[Date Prev][Date Next][Thread Prev][Thread Next][Date Index][Thread Index]
Re: [HTCondor-users] Make runs fail?
Wes, my 2017 HTCondor Week presentation may be of interest with respect to Todd's suggestion #3:
>>Detecting & Managing Job Events & Progress with an HTCondor Update Job Info Hook<<
I'd have to run through an IP review board to contribute my hook_checkfile code which can take a while, but hopefully the presentation will be enough to give you some ideas on ways to catch the bad jobs early.
Michael V. Pelletier
Digital Transformation & Innovation
Integrated Defense Systems
From: HTCondor-users [mailto:htcondor-users-bounces@xxxxxxxxxxx] On Behalf Of Todd Tannenbaum
Sent: Friday, October 19, 2018 11:52 AM
To: HTCondor-Users Mail List <htcondor-users@xxxxxxxxxxx>
Subject: [External] Re: [HTCondor-users] Make runs fail?
Some quick thoughts on the below --
1. Whenever I hear someone saying they are doing a parameter sweep from a probability distribution and want to throw out the jobs that run for a long time (or use a lot of memory, or whatever), alarm bells go off. Be aware that by removing these longer running jobs, you may be introducing a significant statistical bias in your sample that could render your scientific results as flawed! Proceed with caution....

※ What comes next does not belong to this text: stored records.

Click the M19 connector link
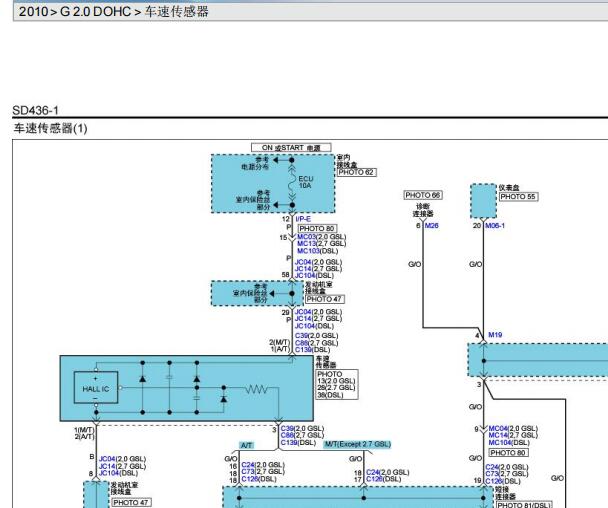 tap(495, 335)
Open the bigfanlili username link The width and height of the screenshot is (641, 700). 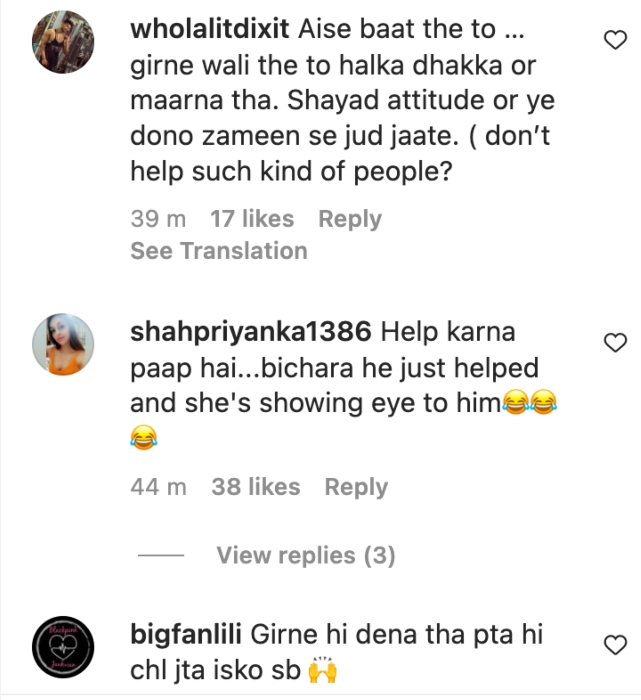point(186,634)
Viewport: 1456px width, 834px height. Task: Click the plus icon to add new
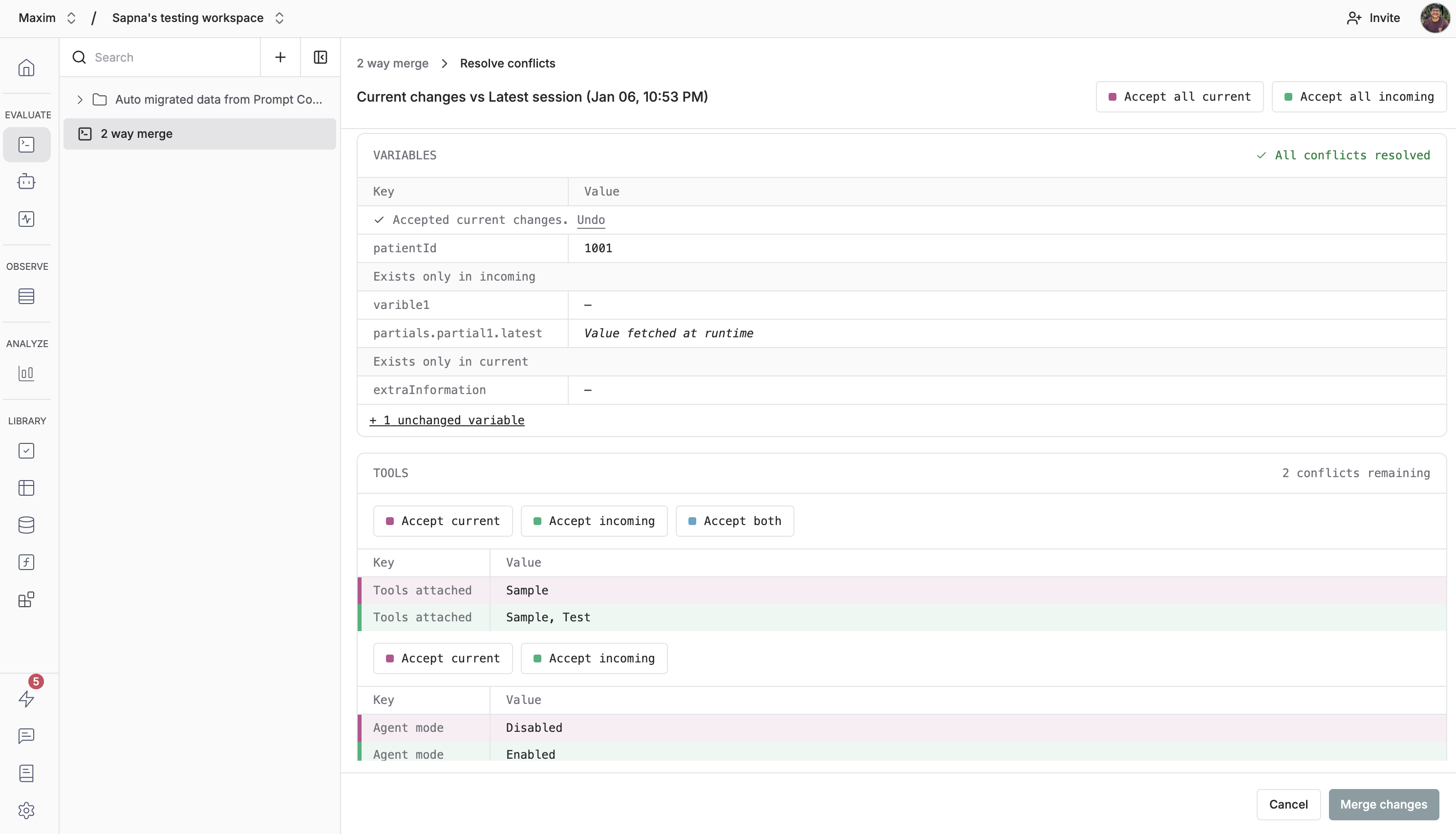coord(280,57)
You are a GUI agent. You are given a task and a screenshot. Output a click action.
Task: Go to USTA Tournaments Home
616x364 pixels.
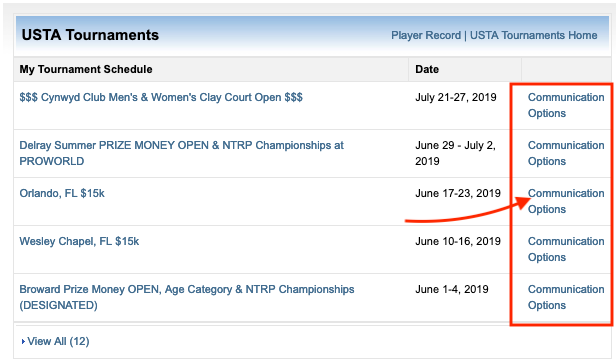point(534,35)
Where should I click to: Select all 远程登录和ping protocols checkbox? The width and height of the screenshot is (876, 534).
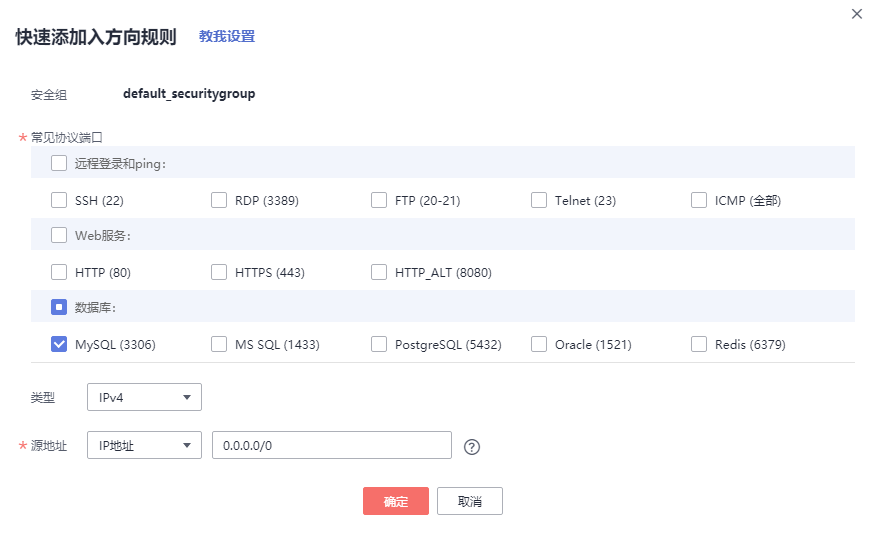pos(59,163)
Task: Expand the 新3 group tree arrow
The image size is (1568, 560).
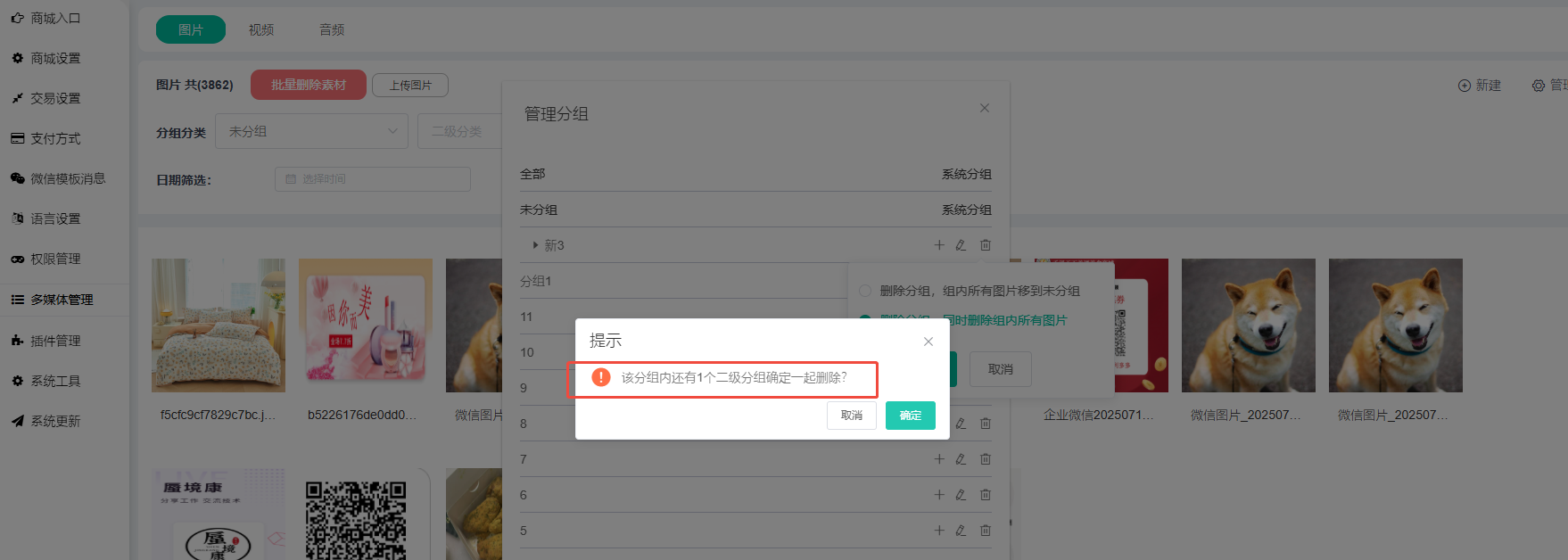Action: (x=535, y=245)
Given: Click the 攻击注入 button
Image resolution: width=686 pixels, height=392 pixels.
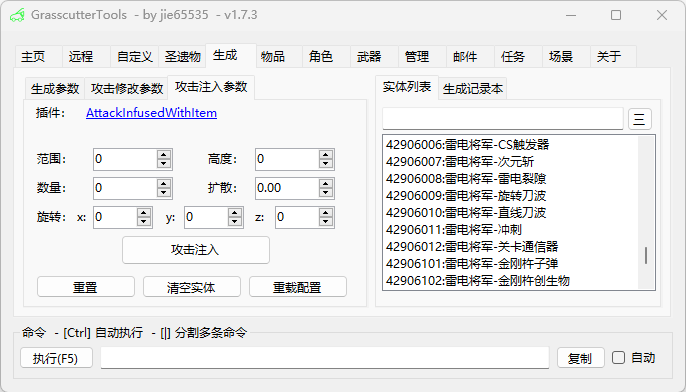Looking at the screenshot, I should (196, 250).
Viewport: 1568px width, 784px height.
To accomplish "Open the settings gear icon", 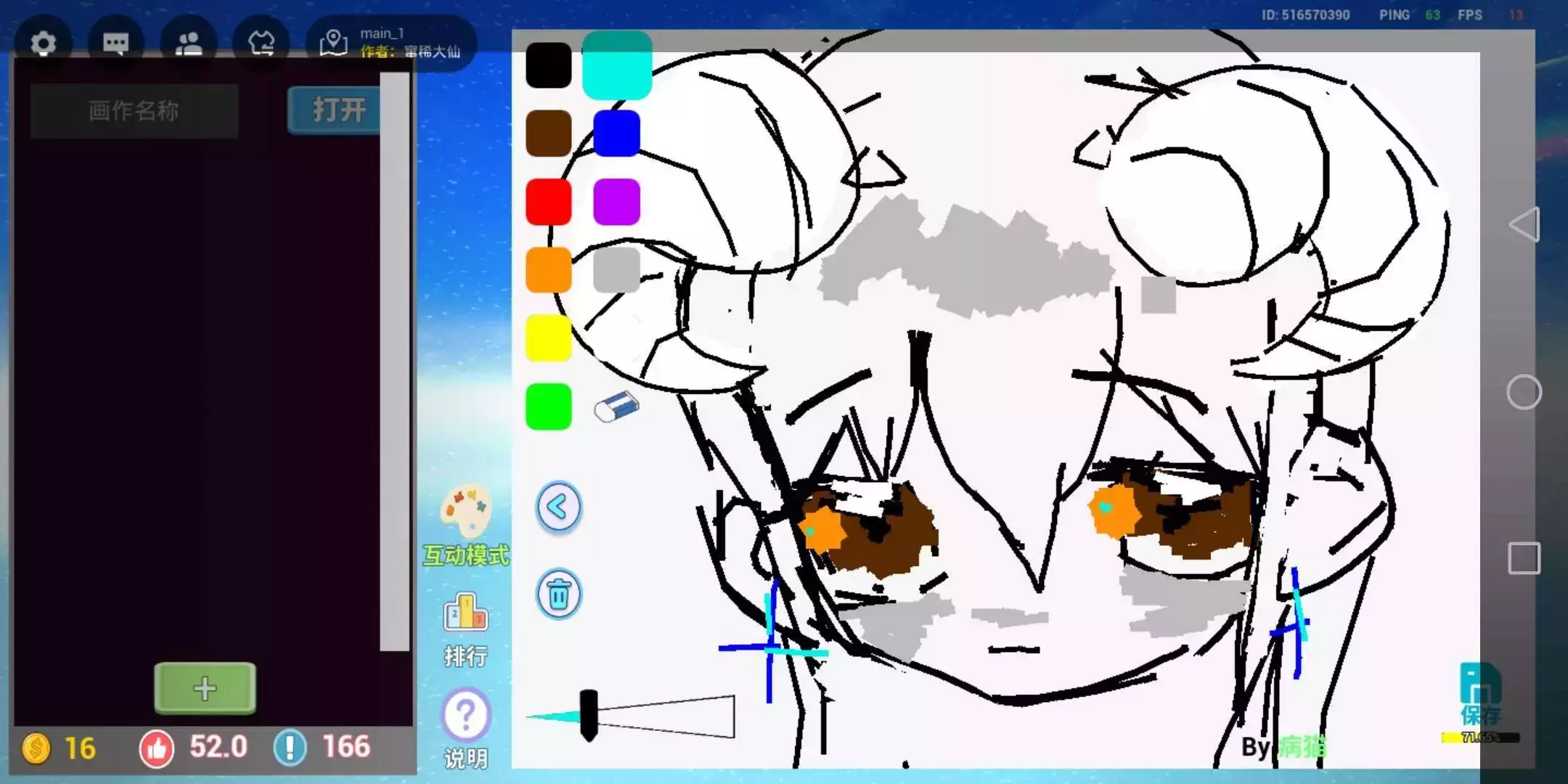I will [x=44, y=44].
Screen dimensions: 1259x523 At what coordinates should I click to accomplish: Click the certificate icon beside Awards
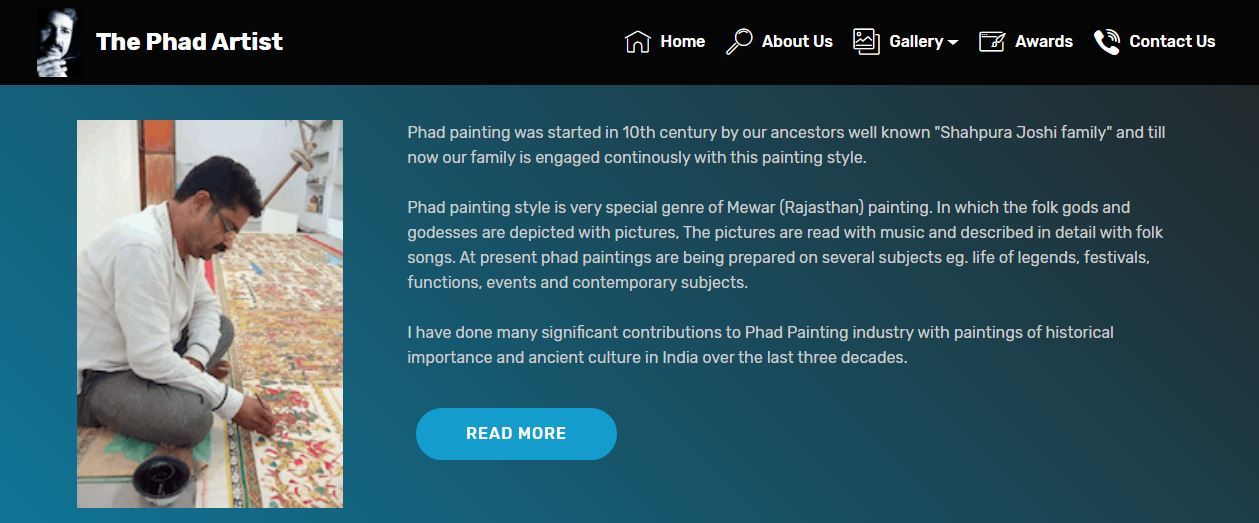point(991,42)
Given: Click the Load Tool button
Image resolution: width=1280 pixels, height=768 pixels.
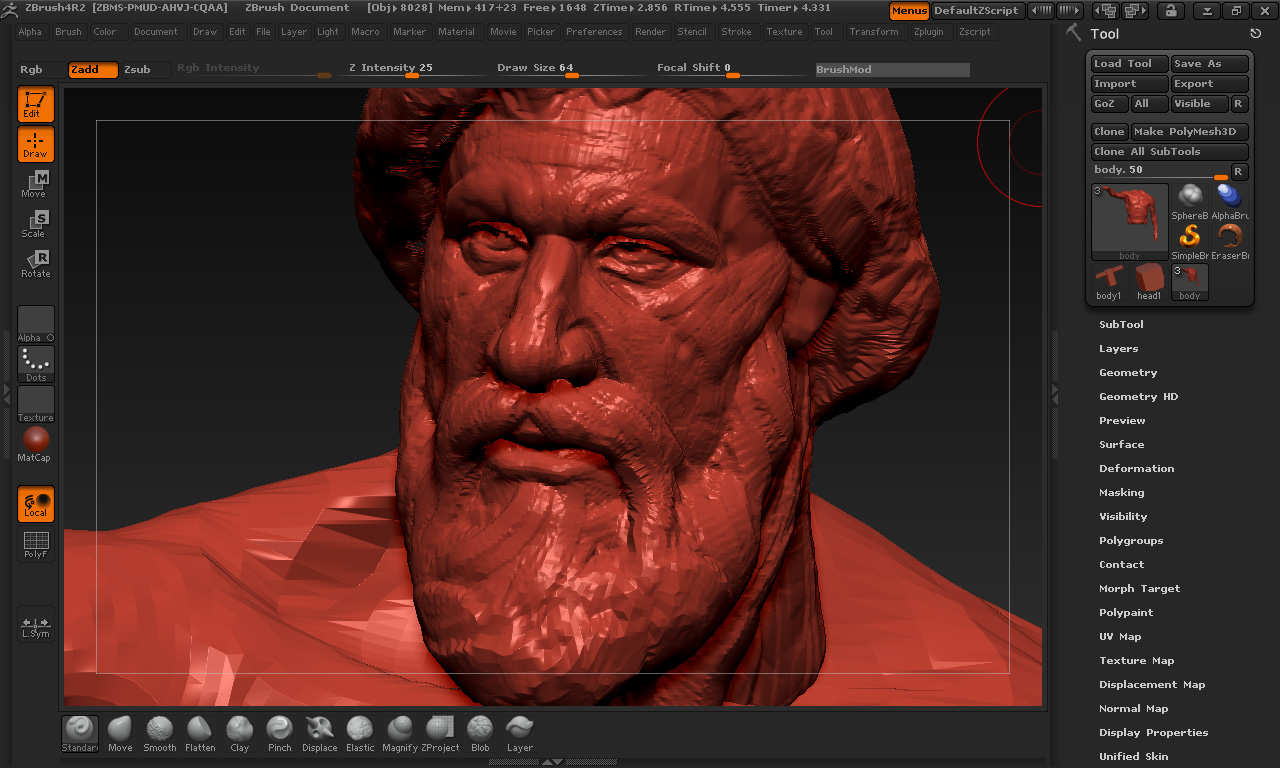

2. Perhaps instead of doing "condor_rm 1.10", you could do "condor_hold 1.10" which would free the cores and hopefully sstill keep PEST/YAMR/Panter from submitting another jobs with the same parameters?
Then once all your modeling work is done, you could simply condor_rm everything.
3. How do you go about telling if the jobs will be worthless to you after the first hour? I ask because perhaps it can be something that is easily automated... ie you can tell HTCondor to automatically condor_hold or condor_rm jobs that run for more than hour...
Hope the above thoughts help,